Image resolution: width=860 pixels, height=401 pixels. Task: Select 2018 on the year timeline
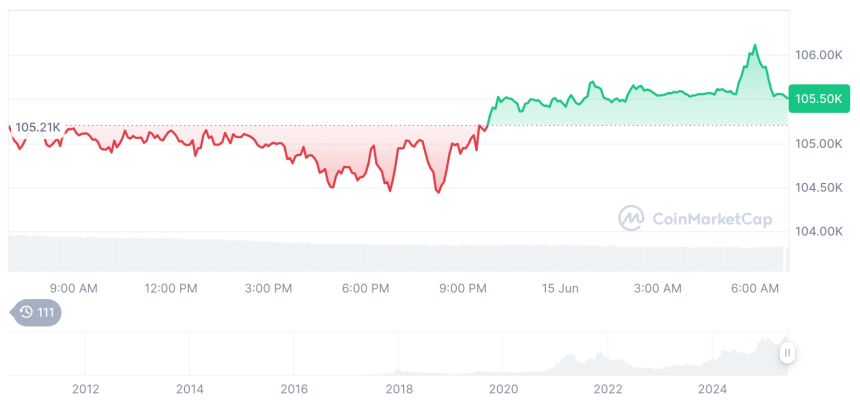(399, 388)
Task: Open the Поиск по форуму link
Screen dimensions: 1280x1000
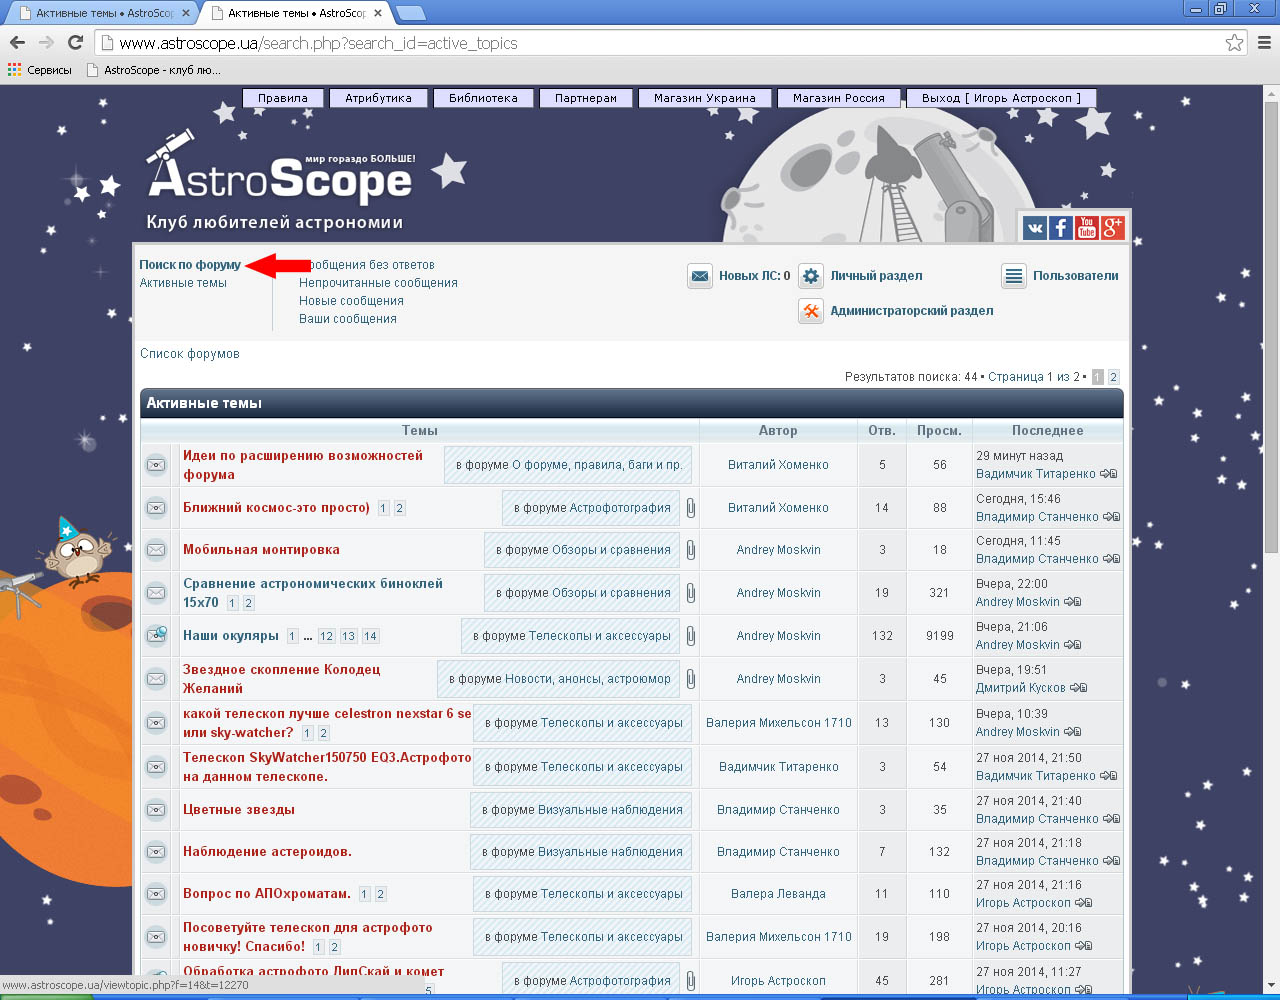Action: click(x=190, y=265)
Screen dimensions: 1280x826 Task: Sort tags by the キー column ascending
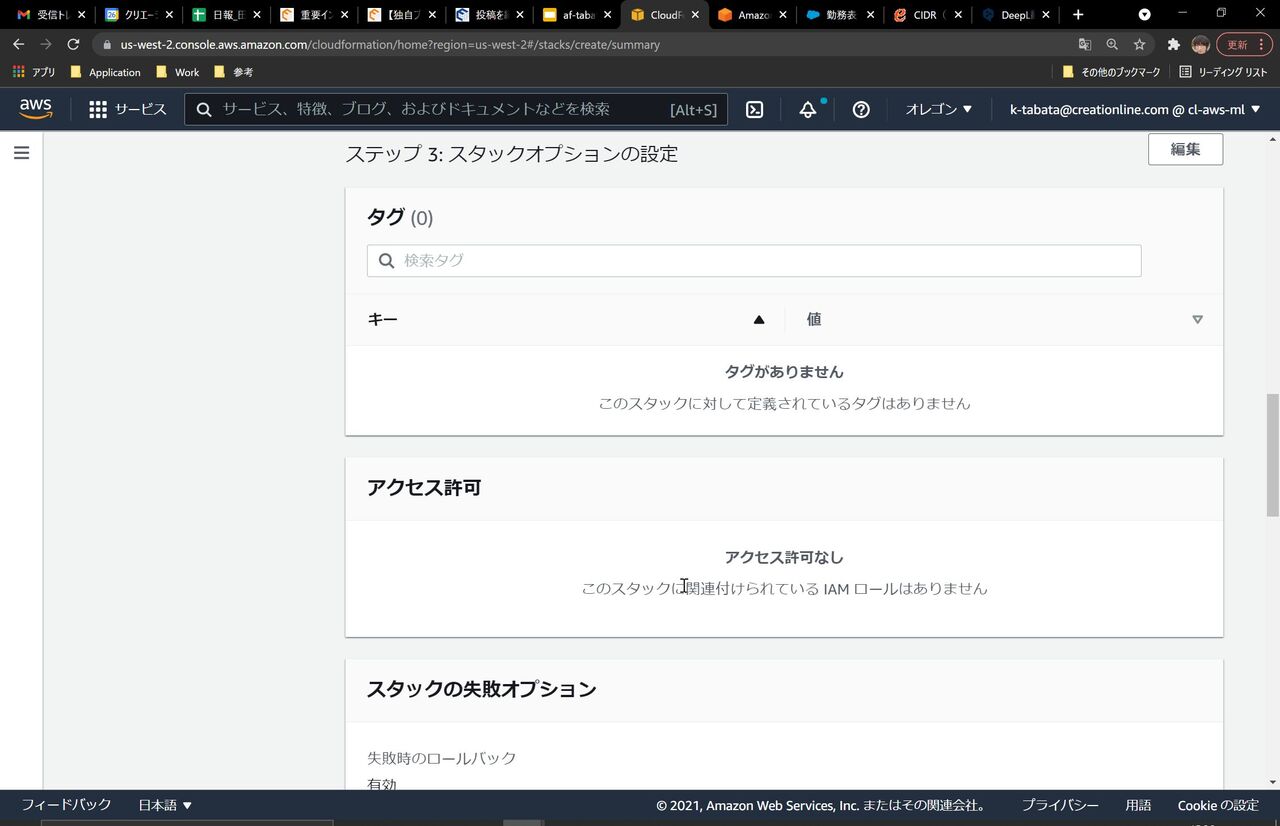point(758,320)
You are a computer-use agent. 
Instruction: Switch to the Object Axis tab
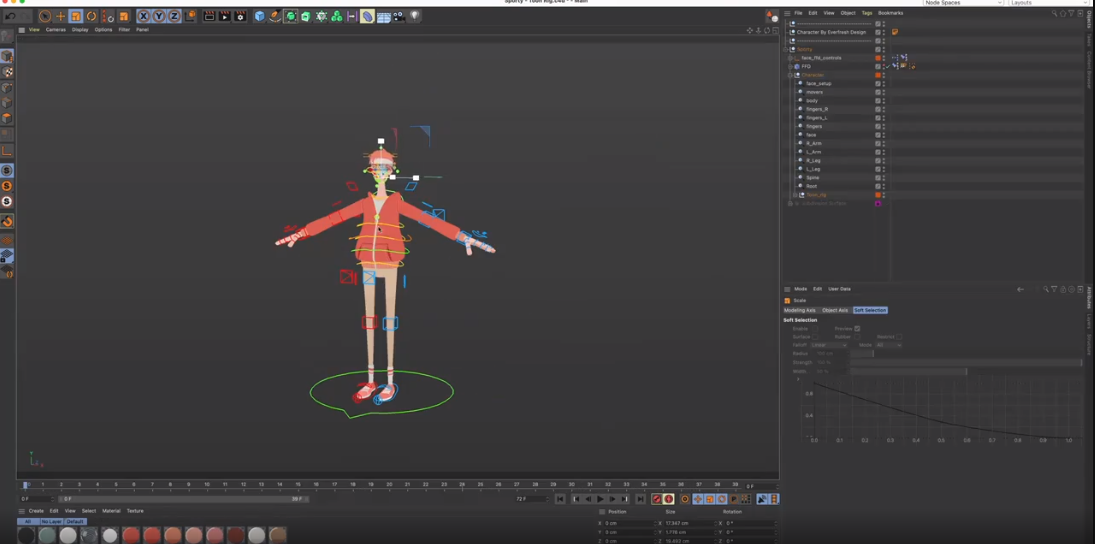tap(835, 310)
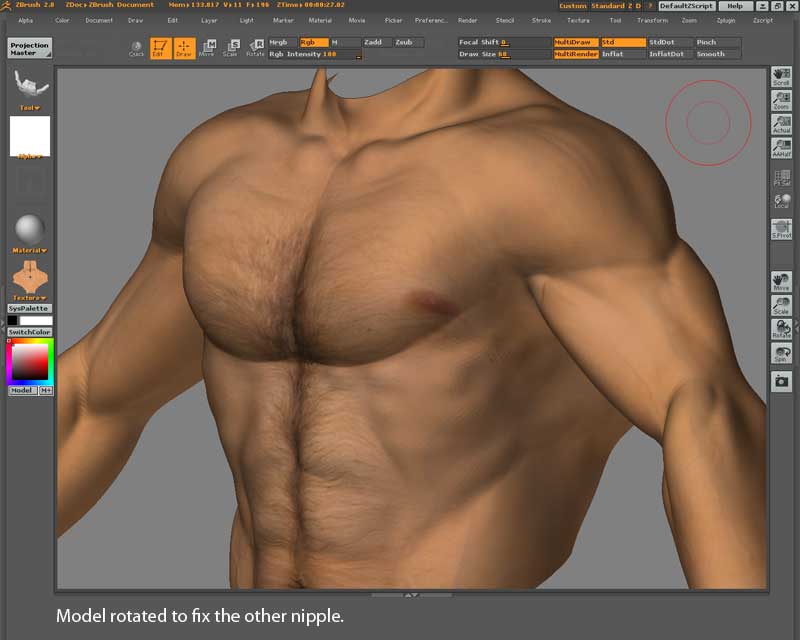The width and height of the screenshot is (800, 640).
Task: Click the Projection Master button
Action: tap(30, 47)
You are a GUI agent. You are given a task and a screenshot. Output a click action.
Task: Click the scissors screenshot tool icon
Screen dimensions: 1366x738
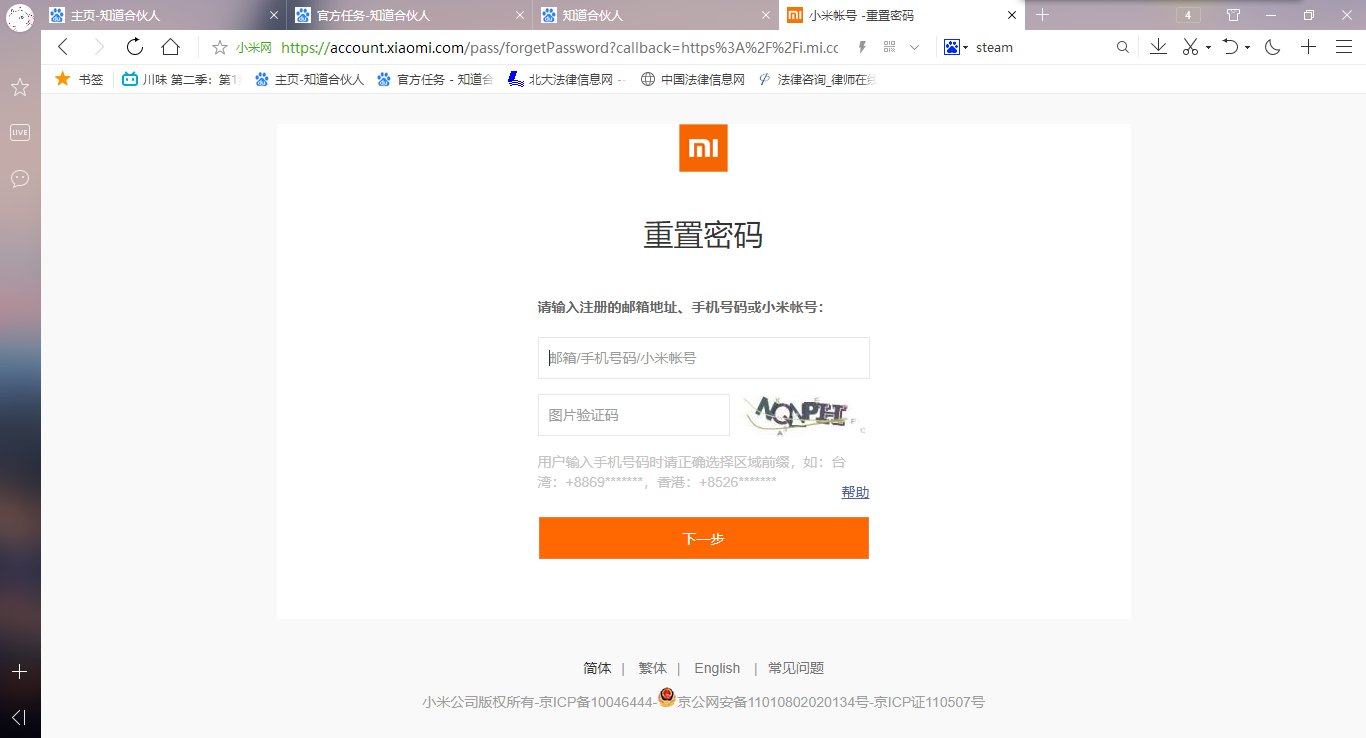point(1189,46)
* * *
» **WORK TO COMPLETE**
Count up the lines of the listing where "agent" occurs, and answer with that number only.

» **OUTPUT FOR THIS TASK**
2